From the deep past, a shocking discovery that plants can shift the climate. Oh oh. From UC Davis, Isabel Montaez amazing science. Then veteran diplomat David Brown on the climate-driven demise of the Mekong Delta in Vietnam - the first mass casualty.
Interviews and music by Alex Smith for Radio Ecoshock
In the Affiliates version there is a break and re-intro at 28:58 for stations needing to insert Station ID or announcements.
America decided whether to elect a President who would go back to coal and rip up the Paris Climate agreement. Meanwhile the news from reality is not good. The United Nations Environment Program just released a report showing that even if all the promises made by almost 200 countries in the Paris deal are kept - the Earth still goes way past the 2 degree C safety limit, soaring up to three degrees in the lifetimes of our younger listeners.

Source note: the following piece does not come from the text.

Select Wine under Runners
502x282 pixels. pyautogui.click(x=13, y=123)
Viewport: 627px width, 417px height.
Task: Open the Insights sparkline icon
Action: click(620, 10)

That report, and all the Intergovernmental Panel reports before it, do not include large-scale climate drivers coming out of new science. In my show October 12th, Dr. James Curran from Scotland explained why plants are starting to capture and store less carbon dioxide. In this program, you'll hear startling new science showing that changes in the plant world alone can drive us into a new greenhouse world. That's a place where the animals we know, the bugs we know, and the crops we depend on may become extinct. Eventually, if we can't reverse the climate shift, humans may also disappear, as the dinosaurs once did.
In the second half hour we'll go to the place which is likely the first highly populated river delta to fall victim to rising seas. At least three to five million people will be driven out of one of the world's biggest food sources. No, it's not Bangladesh.